The film industry invests millions upon millions to make a film. Making their money back plus a profit depends on holding audience attention. Major amounts of scientific research (but also mostly trial and error) has gone into determining how long a scene should be in order not to lose the audience's attention.

Lose attention in scene 3 and scene 5 won't impress this audience. Lose my attention in scene 3 and you aren't going to get a review from me. Lose your editor's (or producer's) attention in scene 3 and you did all that work for nothing.

Likewise, way back in the 1940's, as films were really taking off as a preferred entertainment vehicle, WRITERS figured out how to emulate that scene length that is most likely to hold the attention of the most people.

What is that secret scene length?

Oh, you are going to hate me. Boy are you gonna hate me for this one.

You see, all 5 of the ingredients I've mentioned above are actually pretty easy to do -- but they are nigh to impossible to accomplish within this attention-span determined limit.

And since your attention span (being as how you are either a writer or an inveterate and eclectic reader or I would have lost your attention before this) is likely much longer than the average person's, you won't believe me either.

And if it's not true, why do it -- because it's hard.


But how short must a scene be?

This is what I learned directly from A. E. Van Vogt

when I was in (on paper) correspondence with him (and I've since lost those historic letters).

A narrative scene must be NO MORE THAN 750 words.

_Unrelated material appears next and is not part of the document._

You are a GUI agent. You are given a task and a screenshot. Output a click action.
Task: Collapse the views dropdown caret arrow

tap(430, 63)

That's about 3 manuscript pages.

A screenplay scene must be NO MORE THAN 3 pages.

Isn't that an odd coincidence?

The narrative scene is "3 pages" because when you create manuscript for a publisher, the "page" should be set up with margins and line spacing so that it has a 60 character line and 25 lines per page, which gives you a "page" of 250 "words." And it supplies enough room for editing and copyediting and book designing squiggles in the margins and between lines. Your WORDS aren't all that will ultimately be on your "page."

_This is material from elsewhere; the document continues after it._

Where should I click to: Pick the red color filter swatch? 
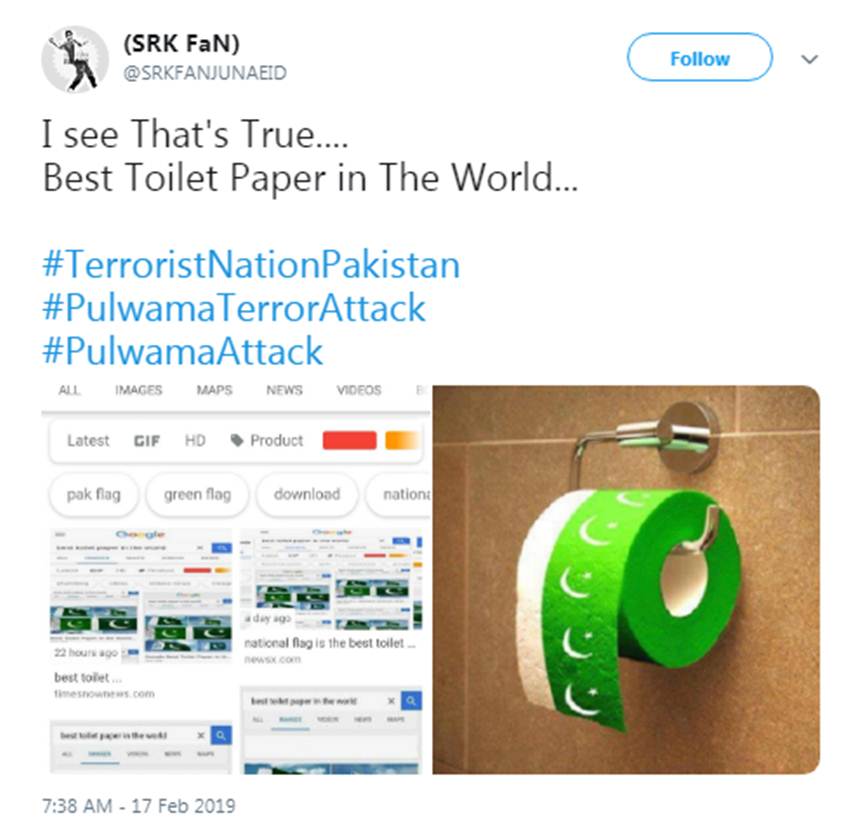(x=349, y=440)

OK, today, with electronic files, it's not quite like that, but that's where the 3-page limit on a scene came FROM.

Also remember that way back, publishing only used the "fixed font" because that's all a typewriter could do - but also because the spaces between the letters has to be FIXED in order for length to be determined by the book designer. (figuring the printed length is called doing a "cast off.")

Screenplays must even today be submitted in COURIER, a fixed-font, for exactly that reason. RUN TIME can be determined as 1 minute per page if the page is in FIXED FONT.

So why 3 pages of narrative = 3 pages of script that is mostly white space?

A "word" in publishing isn't a grammatical unit. The word "a" is a single character plus the space after it (right, spaces count as characters).

But if you have a 100,000 word manuscript, in English, on average your words are "6 characters" -- or a printer's word, not a grammatical unit.

The purpose of all this old typewriter driven calculation is simple.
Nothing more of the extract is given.